**Aim of the exercise:**
A verbatim copy of every record is needed.
** Data excerpts follows **
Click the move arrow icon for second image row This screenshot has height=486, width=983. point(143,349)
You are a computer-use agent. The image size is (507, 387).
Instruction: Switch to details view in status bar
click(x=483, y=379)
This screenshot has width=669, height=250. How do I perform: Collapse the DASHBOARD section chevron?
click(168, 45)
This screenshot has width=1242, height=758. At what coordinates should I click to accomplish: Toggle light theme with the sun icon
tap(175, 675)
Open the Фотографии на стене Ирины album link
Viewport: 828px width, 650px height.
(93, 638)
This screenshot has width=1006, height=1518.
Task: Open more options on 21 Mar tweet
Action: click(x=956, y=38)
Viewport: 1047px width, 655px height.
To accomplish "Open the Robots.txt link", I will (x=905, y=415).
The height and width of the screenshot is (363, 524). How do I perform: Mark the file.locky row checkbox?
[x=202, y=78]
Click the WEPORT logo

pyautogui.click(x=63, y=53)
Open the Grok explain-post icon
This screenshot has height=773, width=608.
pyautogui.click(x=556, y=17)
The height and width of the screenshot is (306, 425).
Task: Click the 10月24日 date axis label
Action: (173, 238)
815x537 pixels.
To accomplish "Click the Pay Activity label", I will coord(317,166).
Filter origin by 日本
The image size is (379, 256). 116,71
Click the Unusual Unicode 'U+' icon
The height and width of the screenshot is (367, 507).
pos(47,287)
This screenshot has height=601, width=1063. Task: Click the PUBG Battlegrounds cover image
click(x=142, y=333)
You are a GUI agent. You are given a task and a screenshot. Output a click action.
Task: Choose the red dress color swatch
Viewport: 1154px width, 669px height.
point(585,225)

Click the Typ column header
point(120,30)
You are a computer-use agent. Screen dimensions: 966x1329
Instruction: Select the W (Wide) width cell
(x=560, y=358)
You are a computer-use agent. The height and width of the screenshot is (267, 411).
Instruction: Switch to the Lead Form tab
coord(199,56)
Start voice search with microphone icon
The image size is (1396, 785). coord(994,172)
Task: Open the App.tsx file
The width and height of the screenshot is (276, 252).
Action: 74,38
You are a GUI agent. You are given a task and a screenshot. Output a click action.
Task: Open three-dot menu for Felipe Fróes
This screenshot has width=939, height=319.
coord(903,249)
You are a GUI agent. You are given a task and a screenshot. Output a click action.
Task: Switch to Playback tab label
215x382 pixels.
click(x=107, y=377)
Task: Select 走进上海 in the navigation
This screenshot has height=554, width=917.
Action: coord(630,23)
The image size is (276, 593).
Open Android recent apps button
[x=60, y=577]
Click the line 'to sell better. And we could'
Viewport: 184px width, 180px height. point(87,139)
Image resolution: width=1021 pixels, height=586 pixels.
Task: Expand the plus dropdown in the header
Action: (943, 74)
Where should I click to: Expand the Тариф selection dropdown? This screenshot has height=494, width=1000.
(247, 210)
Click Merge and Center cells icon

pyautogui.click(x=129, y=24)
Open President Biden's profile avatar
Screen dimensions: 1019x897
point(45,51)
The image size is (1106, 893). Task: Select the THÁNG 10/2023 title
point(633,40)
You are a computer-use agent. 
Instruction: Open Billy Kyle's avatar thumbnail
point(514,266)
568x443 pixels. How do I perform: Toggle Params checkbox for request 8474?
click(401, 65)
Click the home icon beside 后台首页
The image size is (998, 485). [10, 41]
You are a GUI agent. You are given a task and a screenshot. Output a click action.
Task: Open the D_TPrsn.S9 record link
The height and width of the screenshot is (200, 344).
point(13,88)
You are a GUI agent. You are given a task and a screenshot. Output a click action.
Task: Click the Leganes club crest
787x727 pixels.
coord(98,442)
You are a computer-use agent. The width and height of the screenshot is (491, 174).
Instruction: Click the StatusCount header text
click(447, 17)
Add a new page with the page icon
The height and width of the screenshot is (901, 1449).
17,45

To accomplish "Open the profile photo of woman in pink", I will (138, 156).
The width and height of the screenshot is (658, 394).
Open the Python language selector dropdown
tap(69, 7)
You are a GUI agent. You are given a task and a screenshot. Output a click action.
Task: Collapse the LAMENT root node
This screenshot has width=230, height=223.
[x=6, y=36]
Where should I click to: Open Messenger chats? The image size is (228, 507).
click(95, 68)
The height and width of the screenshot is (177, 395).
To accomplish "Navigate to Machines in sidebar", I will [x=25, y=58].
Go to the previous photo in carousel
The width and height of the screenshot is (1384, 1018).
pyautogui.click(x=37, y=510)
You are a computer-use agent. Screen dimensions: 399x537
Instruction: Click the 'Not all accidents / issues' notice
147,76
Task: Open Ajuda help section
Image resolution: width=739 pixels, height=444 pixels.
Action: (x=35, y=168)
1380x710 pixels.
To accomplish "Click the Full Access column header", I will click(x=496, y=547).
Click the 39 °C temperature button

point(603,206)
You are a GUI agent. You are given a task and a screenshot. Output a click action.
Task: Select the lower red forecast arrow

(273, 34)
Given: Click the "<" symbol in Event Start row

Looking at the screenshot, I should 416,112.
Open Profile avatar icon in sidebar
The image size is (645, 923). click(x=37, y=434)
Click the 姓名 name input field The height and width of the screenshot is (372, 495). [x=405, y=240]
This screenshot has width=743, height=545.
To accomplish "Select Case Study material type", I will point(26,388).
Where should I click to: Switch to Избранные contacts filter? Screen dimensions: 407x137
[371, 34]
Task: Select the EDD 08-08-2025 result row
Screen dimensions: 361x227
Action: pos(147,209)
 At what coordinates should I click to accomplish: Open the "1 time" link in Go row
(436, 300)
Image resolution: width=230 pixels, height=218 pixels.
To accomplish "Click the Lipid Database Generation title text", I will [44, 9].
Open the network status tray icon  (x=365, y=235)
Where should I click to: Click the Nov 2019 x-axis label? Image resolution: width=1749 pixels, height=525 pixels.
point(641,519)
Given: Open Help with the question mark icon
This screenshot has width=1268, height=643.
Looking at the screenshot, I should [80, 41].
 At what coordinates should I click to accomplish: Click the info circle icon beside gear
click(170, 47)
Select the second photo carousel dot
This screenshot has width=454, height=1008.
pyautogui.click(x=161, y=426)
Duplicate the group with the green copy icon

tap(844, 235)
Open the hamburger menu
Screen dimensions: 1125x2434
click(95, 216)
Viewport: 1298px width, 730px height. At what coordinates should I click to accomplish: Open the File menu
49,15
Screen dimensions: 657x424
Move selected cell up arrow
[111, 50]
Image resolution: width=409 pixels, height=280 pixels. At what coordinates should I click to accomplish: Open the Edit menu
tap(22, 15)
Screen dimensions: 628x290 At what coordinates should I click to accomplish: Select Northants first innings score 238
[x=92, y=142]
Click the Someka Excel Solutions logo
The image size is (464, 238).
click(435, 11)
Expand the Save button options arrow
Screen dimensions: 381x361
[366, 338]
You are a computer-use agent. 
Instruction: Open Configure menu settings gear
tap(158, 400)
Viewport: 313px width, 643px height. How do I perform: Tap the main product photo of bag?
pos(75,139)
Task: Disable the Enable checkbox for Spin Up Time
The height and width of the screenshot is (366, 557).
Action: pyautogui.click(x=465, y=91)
** End of Data excerpts **
**Your solution:**
Click the move arrow icon for second image row This screenshot has height=486, width=983. point(143,349)
You are a computer-use agent. The image size is (507, 387).
Instruction: Switch to details view in status bar
click(x=483, y=379)
This screenshot has width=669, height=250. How do I perform: Collapse the DASHBOARD section chevron?
click(168, 45)
This screenshot has width=1242, height=758. At what coordinates should I click to accomplish: Toggle light theme with the sun icon
tap(175, 675)
Open the Фотографии на стене Ирины album link
Viewport: 828px width, 650px height.
(93, 638)
This screenshot has width=1006, height=1518.
Task: Open more options on 21 Mar tweet
Action: click(x=956, y=38)
Viewport: 1047px width, 655px height.
To accomplish "Open the Robots.txt link", I will (x=905, y=415).
The height and width of the screenshot is (363, 524). How do I perform: Mark the file.locky row checkbox?
[x=202, y=78]
Click the WEPORT logo

pyautogui.click(x=63, y=53)
Open the Grok explain-post icon
This screenshot has height=773, width=608.
pyautogui.click(x=556, y=17)
The height and width of the screenshot is (306, 425).
Task: Click the 10月24日 date axis label
Action: (173, 238)
815x537 pixels.
To accomplish "Click the Pay Activity label", I will coord(317,166).
Filter origin by 日本
The image size is (379, 256). 116,71
Click the Unusual Unicode 'U+' icon
The height and width of the screenshot is (367, 507).
pos(47,287)
This screenshot has height=601, width=1063. Task: Click the PUBG Battlegrounds cover image
click(x=142, y=333)
You are a GUI agent. You are given a task and a screenshot. Output a click action.
Task: Choose the red dress color swatch
Viewport: 1154px width, 669px height.
point(585,225)

Click the Typ column header
point(120,30)
You are a computer-use agent. Screen dimensions: 966x1329
Instruction: Select the W (Wide) width cell
(x=560, y=358)
You are a computer-use agent. The height and width of the screenshot is (267, 411).
Instruction: Switch to the Lead Form tab
coord(199,56)
Start voice search with microphone icon
The image size is (1396, 785). coord(994,172)
Task: Open the App.tsx file
The width and height of the screenshot is (276, 252).
Action: 74,38
You are a GUI agent. You are given a task and a screenshot. Output a click action.
Task: Open three-dot menu for Felipe Fróes
This screenshot has width=939, height=319.
coord(903,249)
You are a GUI agent. You are given a task and a screenshot. Output a click action.
Task: Switch to Playback tab label
215x382 pixels.
click(x=107, y=377)
Task: Select 走进上海 in the navigation
This screenshot has height=554, width=917.
Action: coord(630,23)
The image size is (276, 593).
Open Android recent apps button
[x=60, y=577]
Click the line 'to sell better. And we could'
Viewport: 184px width, 180px height. point(87,139)
Image resolution: width=1021 pixels, height=586 pixels.
Task: Expand the plus dropdown in the header
Action: (943, 74)
Where should I click to: Expand the Тариф selection dropdown? This screenshot has height=494, width=1000.
(247, 210)
Click Merge and Center cells icon

pyautogui.click(x=129, y=24)
Open President Biden's profile avatar
Screen dimensions: 1019x897
point(45,51)
The image size is (1106, 893). Task: Select the THÁNG 10/2023 title
point(633,40)
You are a computer-use agent. 
Instruction: Open Billy Kyle's avatar thumbnail
point(514,266)
568x443 pixels. How do I perform: Toggle Params checkbox for request 8474?
click(401, 65)
Click the home icon beside 后台首页
The image size is (998, 485). [10, 41]
You are a GUI agent. You are given a task and a screenshot. Output a click action.
Task: Open the D_TPrsn.S9 record link
The height and width of the screenshot is (200, 344).
point(13,88)
You are a GUI agent. You are given a task and a screenshot. Output a click action.
Task: Click the Leganes club crest
787x727 pixels.
coord(98,442)
You are a computer-use agent. The width and height of the screenshot is (491, 174).
Instruction: Click the StatusCount header text
click(447, 17)
Add a new page with the page icon
The height and width of the screenshot is (901, 1449).
17,45

To accomplish "Open the profile photo of woman in pink", I will (138, 156).
The width and height of the screenshot is (658, 394).
Open the Python language selector dropdown
tap(69, 7)
You are a GUI agent. You are given a task and a screenshot. Output a click action.
Task: Collapse the LAMENT root node
This screenshot has width=230, height=223.
[x=6, y=36]
Where should I click to: Open Messenger chats? The image size is (228, 507).
click(95, 68)
The height and width of the screenshot is (177, 395).
To accomplish "Navigate to Machines in sidebar", I will [x=25, y=58].
Go to the previous photo in carousel
The width and height of the screenshot is (1384, 1018).
pyautogui.click(x=37, y=510)
You are a computer-use agent. Screen dimensions: 399x537
Instruction: Click the 'Not all accidents / issues' notice
147,76
Task: Open Ajuda help section
Image resolution: width=739 pixels, height=444 pixels.
Action: (x=35, y=168)
1380x710 pixels.
To accomplish "Click the Full Access column header", I will click(x=496, y=547).
Click the 39 °C temperature button

point(603,206)
You are a GUI agent. You are given a task and a screenshot. Output a click action.
Task: Select the lower red forecast arrow

(273, 34)
Given: Click the "<" symbol in Event Start row

Looking at the screenshot, I should 416,112.
Open Profile avatar icon in sidebar
The image size is (645, 923). click(x=37, y=434)
Click the 姓名 name input field The height and width of the screenshot is (372, 495). [x=405, y=240]
This screenshot has width=743, height=545.
To accomplish "Select Case Study material type", I will point(26,388).
Where should I click to: Switch to Избранные contacts filter? Screen dimensions: 407x137
[371, 34]
Task: Select the EDD 08-08-2025 result row
Screen dimensions: 361x227
Action: pos(147,209)
 At what coordinates should I click to accomplish: Open the "1 time" link in Go row
(436, 300)
Image resolution: width=230 pixels, height=218 pixels.
To accomplish "Click the Lipid Database Generation title text", I will [44, 9].
Open the network status tray icon  (x=365, y=235)
Where should I click to: Click the Nov 2019 x-axis label? Image resolution: width=1749 pixels, height=525 pixels.
point(641,519)
Given: Open Help with the question mark icon
This screenshot has width=1268, height=643.
Looking at the screenshot, I should [80, 41].
 At what coordinates should I click to accomplish: Click the info circle icon beside gear
click(170, 47)
Select the second photo carousel dot
This screenshot has width=454, height=1008.
pyautogui.click(x=161, y=426)
Duplicate the group with the green copy icon

tap(844, 235)
Open the hamburger menu
Screen dimensions: 1125x2434
click(95, 216)
Viewport: 1298px width, 730px height. At what coordinates should I click to accomplish: Open the File menu
49,15
Screen dimensions: 657x424
Move selected cell up arrow
[111, 50]
Image resolution: width=409 pixels, height=280 pixels. At what coordinates should I click to accomplish: Open the Edit menu
tap(22, 15)
Screen dimensions: 628x290 At what coordinates should I click to accomplish: Select Northants first innings score 238
[x=92, y=142]
Click the Someka Excel Solutions logo
The image size is (464, 238).
click(435, 11)
Expand the Save button options arrow
Screen dimensions: 381x361
[366, 338]
You are a computer-use agent. 
Instruction: Open Configure menu settings gear
tap(158, 400)
Viewport: 313px width, 643px height. How do I perform: Tap the main product photo of bag?
pos(75,139)
Task: Disable the Enable checkbox for Spin Up Time
The height and width of the screenshot is (366, 557).
Action: pyautogui.click(x=465, y=91)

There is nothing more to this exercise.